Code of Massachusetts Regulations
211 CMR - DIVISION OF INSURANCE
Title 211 CMR 41.00 - Nongroup Health Insurance Rate And Policy Form Filings, Review, And Hearing Procedures Under M.g.l. C.176m
Section 41.11 - Further Review of Closed Guaranteed Issue Health Plan Rate Filing

Universal Citation: 211 MA Code of Regs 211.41

Current through Register 1531, September 27, 2024

(1) Amended Filing. A Carrier that is notified that its Rate Filing for a Closed Guaranteed Issue Health Plan is subject to further review may, no later than 21 days following that notice, submit an amended Rate Filing in which its rates for that plan have been reduced by an amount to cause its Adjusted Composite Rate to be less than the Average Adjusted Composite Rate plus two Standard Deviations. The Carrier's amended Rate Filing shall then be reviewed in accordance with the standards in 211 CMR 41.00.

(2) Carrier's Submission of Additional Evidence. If a Carrier that is notified that its Rate Filing for a Closed Guaranteed Issue Health Plan is subject to further review does not submit an amended Rate Filing, such Carrier may, no later than 21 days following that notice, submit additional evidence, including an Actuarial Opinion and Memorandum, to show that:

(a) The rate filed is reasonable in relation to the benefits provided; or

(b) Its Adjusted Composite Rate would not have exceeded the Average Adjusted Composite Rate for that type of Closed Guaranteed Issue Health Plan by more than two Standard Deviations if its Adjusted Composite Rate had been further adjusted for the case mix of persons insured in that Carrier's Nongroup Health Plans in operation as of August 15, 1996, whom the Carrier anticipates will be covered in its Closed Guaranteed Issue Health Plan during the period of the proposed rates.

(3) Commissioner's Request for Additional Information.

(a) If the Commissioner requires additional information to make his or her determination on further review of the Carrier's Closed Guaranteed Issue Health Plan Rate Filing, the Commissioner shall, no later than 20 days after the submission of the Carrier's additional evidence, notify the Carrier in writing of the additional information required.

(b) A Carrier shall furnish the additional information no later than ten days after receipt of the Commissioner's notice.

(c) If, following receipt of the additional information, the Commissioner requires further additional information to make his or her determination, he or she shall, within ten days, notify the Carrier in writing of the further additional information required.

(d) The Commissioner may continue to request, and the Carrier shall continue to provide, further additional information according to the timetables established in 211 CMR 41.11(3)(c) until the Commissioner has received sufficient information to make his or her determination on further review of the Rate Filing.

(4) Commissioner's Determination on Further Review.
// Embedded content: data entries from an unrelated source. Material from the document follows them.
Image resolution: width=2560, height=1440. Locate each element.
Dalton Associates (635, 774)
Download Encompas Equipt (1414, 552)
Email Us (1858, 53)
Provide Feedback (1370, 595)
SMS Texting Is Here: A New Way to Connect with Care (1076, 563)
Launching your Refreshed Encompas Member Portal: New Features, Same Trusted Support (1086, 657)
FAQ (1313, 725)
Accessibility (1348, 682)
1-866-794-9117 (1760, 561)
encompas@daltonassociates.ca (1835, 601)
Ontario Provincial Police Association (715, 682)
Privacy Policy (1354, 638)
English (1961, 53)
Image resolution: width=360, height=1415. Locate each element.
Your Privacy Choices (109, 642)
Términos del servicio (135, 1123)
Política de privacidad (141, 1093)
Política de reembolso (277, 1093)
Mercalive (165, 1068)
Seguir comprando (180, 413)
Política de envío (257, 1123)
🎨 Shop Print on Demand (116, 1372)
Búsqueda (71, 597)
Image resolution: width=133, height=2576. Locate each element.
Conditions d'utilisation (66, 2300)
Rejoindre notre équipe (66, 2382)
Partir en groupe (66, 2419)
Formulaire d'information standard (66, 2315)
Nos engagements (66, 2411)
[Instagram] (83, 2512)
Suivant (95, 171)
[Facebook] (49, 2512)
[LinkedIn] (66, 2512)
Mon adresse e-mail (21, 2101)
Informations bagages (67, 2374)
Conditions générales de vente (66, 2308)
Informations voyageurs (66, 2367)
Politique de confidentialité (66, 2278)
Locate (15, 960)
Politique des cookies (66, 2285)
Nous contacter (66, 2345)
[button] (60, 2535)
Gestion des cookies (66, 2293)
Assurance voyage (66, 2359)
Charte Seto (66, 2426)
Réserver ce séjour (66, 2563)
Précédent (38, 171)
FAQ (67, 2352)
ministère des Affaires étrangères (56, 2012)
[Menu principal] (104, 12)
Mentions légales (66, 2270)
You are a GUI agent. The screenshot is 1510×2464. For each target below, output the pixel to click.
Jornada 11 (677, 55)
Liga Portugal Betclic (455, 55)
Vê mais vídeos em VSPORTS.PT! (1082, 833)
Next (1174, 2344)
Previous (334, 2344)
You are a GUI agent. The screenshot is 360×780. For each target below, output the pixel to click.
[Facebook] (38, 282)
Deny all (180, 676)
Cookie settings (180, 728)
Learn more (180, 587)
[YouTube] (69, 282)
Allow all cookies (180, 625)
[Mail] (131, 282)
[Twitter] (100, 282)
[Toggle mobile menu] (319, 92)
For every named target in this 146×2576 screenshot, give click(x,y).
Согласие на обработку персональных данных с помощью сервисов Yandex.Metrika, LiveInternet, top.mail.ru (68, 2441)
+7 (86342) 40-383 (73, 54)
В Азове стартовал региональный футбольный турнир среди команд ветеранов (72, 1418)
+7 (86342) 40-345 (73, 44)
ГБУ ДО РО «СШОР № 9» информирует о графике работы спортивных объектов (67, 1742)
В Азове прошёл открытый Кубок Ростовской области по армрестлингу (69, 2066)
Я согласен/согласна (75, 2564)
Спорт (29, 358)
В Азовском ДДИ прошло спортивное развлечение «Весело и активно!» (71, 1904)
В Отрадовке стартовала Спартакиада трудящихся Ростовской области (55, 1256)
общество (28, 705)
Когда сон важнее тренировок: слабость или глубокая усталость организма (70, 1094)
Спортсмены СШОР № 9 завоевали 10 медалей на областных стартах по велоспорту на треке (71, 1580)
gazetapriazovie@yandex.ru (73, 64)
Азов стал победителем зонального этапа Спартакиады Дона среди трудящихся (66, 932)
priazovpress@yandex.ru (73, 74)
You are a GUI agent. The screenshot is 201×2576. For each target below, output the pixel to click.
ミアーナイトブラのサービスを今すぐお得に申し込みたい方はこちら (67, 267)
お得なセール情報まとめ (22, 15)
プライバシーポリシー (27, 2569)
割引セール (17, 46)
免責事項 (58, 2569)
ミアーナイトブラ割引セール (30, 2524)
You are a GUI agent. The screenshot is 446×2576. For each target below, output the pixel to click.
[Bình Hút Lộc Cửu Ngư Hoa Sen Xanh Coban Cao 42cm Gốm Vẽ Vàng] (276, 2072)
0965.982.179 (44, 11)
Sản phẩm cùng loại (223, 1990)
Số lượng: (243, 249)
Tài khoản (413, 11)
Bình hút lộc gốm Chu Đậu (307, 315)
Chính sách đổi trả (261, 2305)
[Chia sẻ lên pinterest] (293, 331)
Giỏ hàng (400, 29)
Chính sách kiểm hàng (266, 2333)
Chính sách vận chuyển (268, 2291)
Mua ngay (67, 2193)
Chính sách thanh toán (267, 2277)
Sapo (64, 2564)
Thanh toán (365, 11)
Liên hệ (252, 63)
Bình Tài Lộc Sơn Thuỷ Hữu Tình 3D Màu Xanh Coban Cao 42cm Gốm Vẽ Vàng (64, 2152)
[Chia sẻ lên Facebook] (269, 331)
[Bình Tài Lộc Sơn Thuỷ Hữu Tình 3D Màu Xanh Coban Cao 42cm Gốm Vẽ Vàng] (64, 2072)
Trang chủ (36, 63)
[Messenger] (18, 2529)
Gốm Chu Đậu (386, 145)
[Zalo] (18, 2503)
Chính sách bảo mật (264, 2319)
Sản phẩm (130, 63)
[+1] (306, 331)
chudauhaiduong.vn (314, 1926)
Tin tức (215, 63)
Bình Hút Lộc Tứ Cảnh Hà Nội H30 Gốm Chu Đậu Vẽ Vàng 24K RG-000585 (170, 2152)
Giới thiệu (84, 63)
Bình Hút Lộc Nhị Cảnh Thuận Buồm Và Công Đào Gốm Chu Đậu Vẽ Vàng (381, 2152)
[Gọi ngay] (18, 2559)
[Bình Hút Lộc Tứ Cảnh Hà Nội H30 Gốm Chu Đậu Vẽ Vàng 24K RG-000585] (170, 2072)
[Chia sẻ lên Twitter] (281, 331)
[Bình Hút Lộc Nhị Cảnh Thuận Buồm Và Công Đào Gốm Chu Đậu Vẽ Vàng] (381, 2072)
No later than ten days after the Commissioner's receipt of the last submission further information from the Carrier on the Rate Filing, he or she shall make a written determination regarding:

(a) Whether the Adjusted Composite Rate filed, further adjusted for case mix pursuant to 211 CMR 41.11(2)(b) if the Carrier so proposes, would not have exceeded the Average Adjusted Composite Rate for that type of Closed Guaranteed Issue Health Plan by more than two Standard Deviations; or

(b) In the case of an Adjusted Composite Rate that exceeds the Average Adjusted Composite Rate by more than two Standard Deviations either because the rate, although further adjusted for case mix would still have exceeded the Average Adjusted Composite Rate for that type of Closed Guaranteed Issue Health Plan by more than two Standard Deviations or because the Carrier does not propose an adjustment for case mix, whether the rate filed is reasonable in relation to the benefits provided.

(5) Approval of Proposed Rate on Further Review. If, after completion of the further review, the Commissioner determines that the Carrier has demonstrated that:

(a) the Adjusted Composite Rate, further adjusted for case mix, would not have exceeded the Average Adjusted Composite Rate for that type of Closed Guaranteed Issue Health Plan by more than two Standard Deviations; or

(b) The rate is reasonable in relation to the benefits provided;

The Commissioner shall notify the Carrier that the Rate Filing is approved.

(6) Disapproval of Proposed Rate on Further Review. If after completion of the further review, the Commissioner determines that the Carrier has not demonstrated that:

(a) The Adjusted Composite Rate, further adjusted for case mix, would not have exceeded the Average Adjusted Composite Rate for that type of Closed Guaranteed Issue Health Plan by more than two Standard Deviations; and

(b) The rate filed is reasonable in relation to the benefits provided;

The Commissioner shall notify the Carrier that the Rate Filing is disapproved and of the Carrier's right to request a Proceeding.